6. The method of claim 5, further wherein the air flow comprises a plurality of air pulses, and further wherein the hot air flow comprises a plurality of warm air pulses having a temperature greater than a threshold temperature.

7. The method of claim 1, wherein pumping the fluid comprises pumping via a microburst pump.

8. The method of claim 7, wherein actively drying comprises pumping air via the microburst pump.

9. The method of claim 1, wherein there is a singular channel connected to a singular orifice for both pumping fluid and actively drying.

10. The method of claim 1, wherein the first channel and the second channel merge into a single channel coupled to the singular orifice.

11. The method of claim 1, wherein the first and second orifices comprise one selected from the group consisting of (a) orifices spaced laterally from one another and (b) orifices arranged in a coaxial configuration, with the first orifice being positioned in a central location and the second orifice being positioned around the central location.

12. A device for disinfection of a biofilm layer configured for use with a nozzle having at least one channel therein extending from a proximal end to at least one orifice at a distal end thereof, the device comprising: a handle having a proximal end and a distal end, wherein the proximal end of the nozzle removably couples to the distal end of the handle; an activation button operable between an OFF state and at least one activation ON state; a fluid reservoir for holding a fluid; a microburst pump coupled between the fluid reservoir and a first at least one channel, an active dryer coupled to the first at least one channel or a second at least one channel, wherein responsive to disposing the activation button to the at least one activation ON state, the microburst pump is operable to pump the fluid via the first at least one channel to a first at least one orifice and expel the fluid as at least one of a jet or a spray, to thin the biofilm layer, and, subsequent to the microburst pump pumping fluid, the active dryer administering at least one of air and a strong water absorbing material via the first at least one channel to the first at least one orifice or the second at least one channel to a second at least one orifice, to actively dry the thinned biofilm layer for a predetermined active drying interval to disinfect the thinned biofilm layer.

Description

[0017] The embodiments of the present disclosure may take form in various components and arrangements of components, and in various steps and arrangements of steps. Accordingly, the drawings are for purposes of illustrating the various embodiments and are not to be construed as limiting the embodiments. In the drawing figures, like reference numerals refer to like elements.
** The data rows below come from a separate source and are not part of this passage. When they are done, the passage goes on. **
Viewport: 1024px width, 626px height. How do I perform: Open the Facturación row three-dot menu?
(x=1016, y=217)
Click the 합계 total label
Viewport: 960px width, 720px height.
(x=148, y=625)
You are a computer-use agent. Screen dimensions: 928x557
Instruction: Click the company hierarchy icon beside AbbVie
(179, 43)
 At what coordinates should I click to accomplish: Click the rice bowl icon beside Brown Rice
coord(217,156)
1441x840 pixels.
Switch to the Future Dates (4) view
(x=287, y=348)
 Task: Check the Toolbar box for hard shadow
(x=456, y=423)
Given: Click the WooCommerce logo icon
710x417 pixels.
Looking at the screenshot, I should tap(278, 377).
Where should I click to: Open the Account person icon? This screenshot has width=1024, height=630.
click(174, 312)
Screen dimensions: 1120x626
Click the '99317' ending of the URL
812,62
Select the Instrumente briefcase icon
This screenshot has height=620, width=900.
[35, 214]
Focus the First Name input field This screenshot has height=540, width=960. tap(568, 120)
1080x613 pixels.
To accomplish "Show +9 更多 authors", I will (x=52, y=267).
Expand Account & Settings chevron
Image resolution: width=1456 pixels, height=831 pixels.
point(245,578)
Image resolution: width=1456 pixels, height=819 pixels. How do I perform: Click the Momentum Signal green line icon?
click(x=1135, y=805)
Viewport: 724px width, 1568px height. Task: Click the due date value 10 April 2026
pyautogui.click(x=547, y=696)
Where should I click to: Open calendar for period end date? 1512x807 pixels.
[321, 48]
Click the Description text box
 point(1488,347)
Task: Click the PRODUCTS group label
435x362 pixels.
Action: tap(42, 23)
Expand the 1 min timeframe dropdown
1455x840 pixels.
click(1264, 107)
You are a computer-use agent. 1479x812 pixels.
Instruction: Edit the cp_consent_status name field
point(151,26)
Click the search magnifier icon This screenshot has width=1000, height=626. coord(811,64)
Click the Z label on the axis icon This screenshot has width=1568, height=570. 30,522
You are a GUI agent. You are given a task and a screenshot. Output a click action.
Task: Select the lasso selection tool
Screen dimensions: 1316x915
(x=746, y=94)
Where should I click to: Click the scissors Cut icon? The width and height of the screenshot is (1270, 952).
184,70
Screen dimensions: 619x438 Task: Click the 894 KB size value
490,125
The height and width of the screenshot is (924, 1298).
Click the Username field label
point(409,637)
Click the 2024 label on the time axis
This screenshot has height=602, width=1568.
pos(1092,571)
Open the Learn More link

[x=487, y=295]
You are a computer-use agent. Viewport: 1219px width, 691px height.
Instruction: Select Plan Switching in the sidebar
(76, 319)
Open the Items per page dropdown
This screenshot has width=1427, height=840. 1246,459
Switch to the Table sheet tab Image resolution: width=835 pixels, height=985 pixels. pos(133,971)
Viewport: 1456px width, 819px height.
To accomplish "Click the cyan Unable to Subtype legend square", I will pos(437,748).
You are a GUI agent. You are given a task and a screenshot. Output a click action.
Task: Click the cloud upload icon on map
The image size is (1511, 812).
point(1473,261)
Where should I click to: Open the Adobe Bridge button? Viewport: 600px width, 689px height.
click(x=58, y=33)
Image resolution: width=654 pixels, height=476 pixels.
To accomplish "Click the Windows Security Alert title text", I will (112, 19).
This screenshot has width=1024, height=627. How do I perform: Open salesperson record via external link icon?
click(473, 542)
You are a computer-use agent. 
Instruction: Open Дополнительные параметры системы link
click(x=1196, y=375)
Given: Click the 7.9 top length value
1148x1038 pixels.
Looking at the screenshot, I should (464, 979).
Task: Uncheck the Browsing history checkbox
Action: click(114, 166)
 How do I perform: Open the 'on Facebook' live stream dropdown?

In addition, it is to be noted that the figures may not be drawn to scale.

[0018] FIGS. 1(A) and 1(B) comprise two cross sections of a dental plaque biofilm layer are shown, before and after treatment, according to an embodiment of the present disclosure;

[0019] FIG. 2 is a graph view of a plot of biofilm drying curves for 0.1 mm thick biofilms subjected to different continuous air flows according to an embodiment of the present disclosure;

[0020] FIG. 3 is a flow diagram view of a method for disinfection of a biofilm layer in a biofilm disinfection procedure for a given subject's teeth, according to an embodiment of the present disclosure;

[0021] FIG. 4 is a perspective view of a device for disinfection of a biofilm layer for implementing a biofilm disinfection procedure according to an embodiment of the present disclosure;

[0022] FIG. 5 is a schematic view of various components of the device for disinfection of a biofilm layer for implementing a biofilm disinfection procedure according to an embodiment of the present disclosure; and

[0023] FIGS. 6 (6(A), 6(B), 6(C), 6(D), 6(E), and 6(F)) illustrates side cross-sectional views and sectional views of first, second, and third alternate embodiments of a nozzle of the device for disinfection of a biofilm layer, according to additional embodiments of the present disclosure.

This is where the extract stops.